O anúncio de que o Governo de Mato Grosso, por meio da Secretaria Estadual de Saúde (SES-MT), não irá adquirir o prédio da Santa Casa de Misericórdia de Cuiabá — mesmo com sua importância estratégica para o SUS no estado — escancara uma decisão política dissociada de qualquer respaldo técnico ou planejamento operacional.
A alienação judicial do imóvel, avaliado em R$ 54,7 milhões, ocorre em meio à falta de um plano formal de desmobilização dos serviços hospitalares essenciais, como oncologia, nefrologia, cirurgia, urgência e emergência — hoje prestados pela Santa Casa a centenas de pacientes em regime contínuo.
Inconstitucionalidade por omissão: risco real à continuidade do SUS
De acordo com o artigo 196 da Constituição Federal, a saúde é direito de todos e dever do Estado, garantido mediante políticas sociais e econômicas que visem à redução do risco de doença e acesso universal igualitário às ações e serviços.
A desativação ou substituição de um polo hospitalar conveniado ou contratado requer, obrigatoriamente, planejamento técnico, pareceres da regulação e da atenção especializada, além de pactuação com os municípios impactados — nada disso foi apresentado publicamente pela SES.
O que o TCE-MT já cobrou — e a SES ignorou
O Tribunal de Contas do Estado de Mato Grosso (TCE-MT), por meio de relatórios sob relatoria do conselheiro Antônio Joaquim, já havia alertado em auditorias anteriores sobre:
A ausência de estudos técnicos de impacto regional antes da extinção de unidades de saúde;
A fragilidade na regulação e redistribuição de pacientes oncológicos e de hemodiálise;
O descumprimento da Resolução nº 23/2018 do CNS, que exige pactuação regional prévia em ações de descredenciamento ou transferência de serviços hospitalares;
A falta de garantia contratual de absorção imediata da demanda por outras unidades públicas ou filantrópicas.

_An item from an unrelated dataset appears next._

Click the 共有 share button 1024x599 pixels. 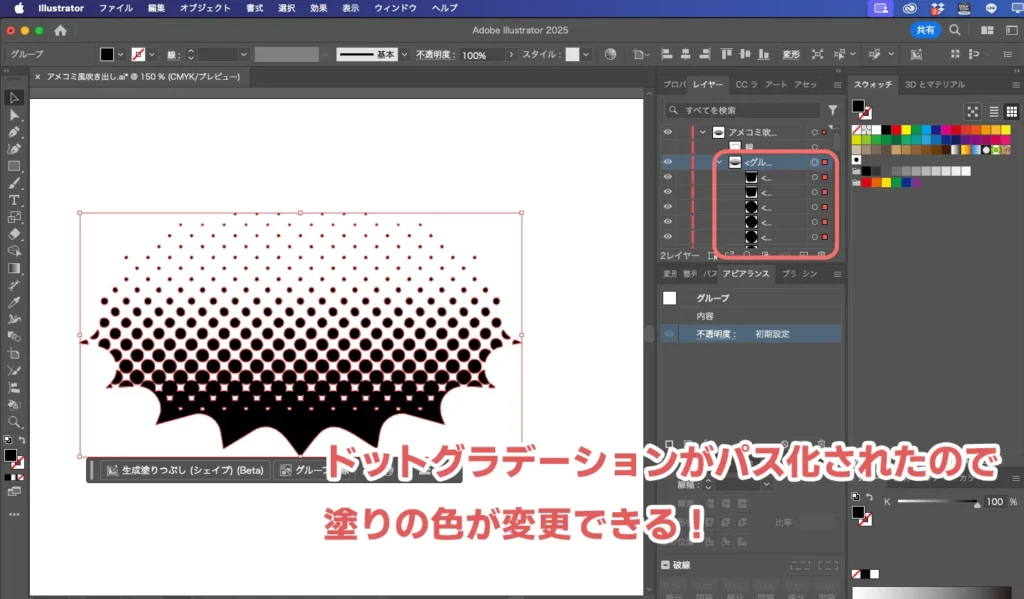point(925,30)
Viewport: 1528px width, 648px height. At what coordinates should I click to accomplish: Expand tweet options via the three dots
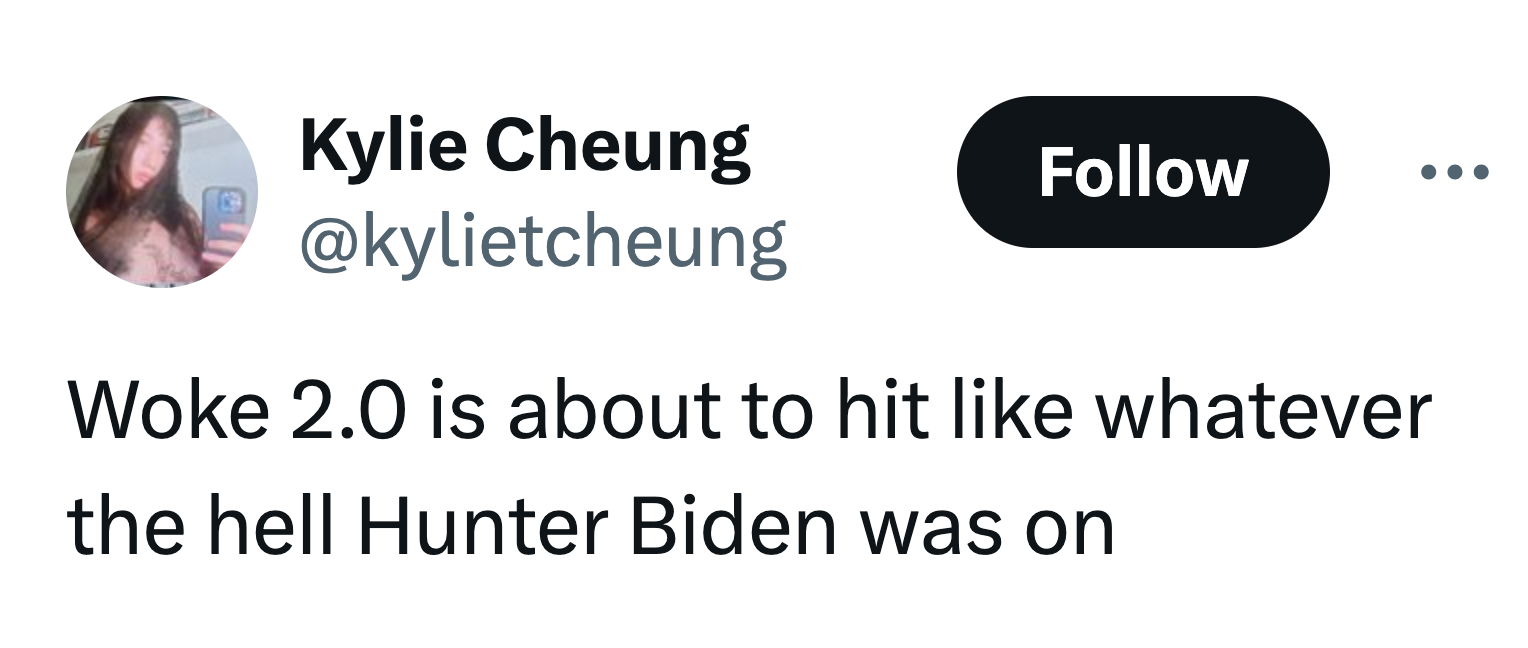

Ao declarar que "não é intenção do governo arrematar o imóvel" sem apresentar alternativas concretas já contratadas e operacionalizadas, o secretário Gilberto Figueiredo viola frontalmente os princípios da continuidade do serviço público, eficiência e planejamento, previstos no artigo 37 da Constituição.
Riscos imediatos para pacientes oncológicos e crônicos
A Santa Casa de Cuiabá, mesmo com dificuldades estruturais e financeiras, representa atualmente um elo fundamental na rede de atenção de média e alta complexidade em Mato Grosso. Sua desativação improvisada representa:
Ruptura no tratamento de pacientes com câncer e doenças renais crônicas, que exigem continuidade, estabilidade e equipes especializadas;
Sobrecarga iminente de unidades como o Hospital do Câncer e Hospital Geral, que ainda não têm estrutura adequada ou capacidade contratualizada para absorver toda a demanda da Santa Casa;
Possível descumprimento de termos de judicialização já existentes para garantir o atendimento contínuo de centenas de pacientes.
Desrespeito institucional ao controle e aos alertas técnicos
A postura do secretário Gilberto Figueiredo, ao minimizar a gravidade da situação com frases políticas e sem qualquer documentação técnica ou cronograma pactuado, é incompatível com a responsabilidade de um gestor público que deveria zelar pela vida e saúde da população.
Mais do que um embate político, trata-se de desrespeito direto ao papel constitucional do Tribunal de Contas do Estado, que vem cumprindo sua missão fiscalizatória e orientativa com base em dados e auditorias. Ignorar essas recomendações é desprezar não apenas a legalidade, mas o direito à saúde de milhares de mato-grossenses.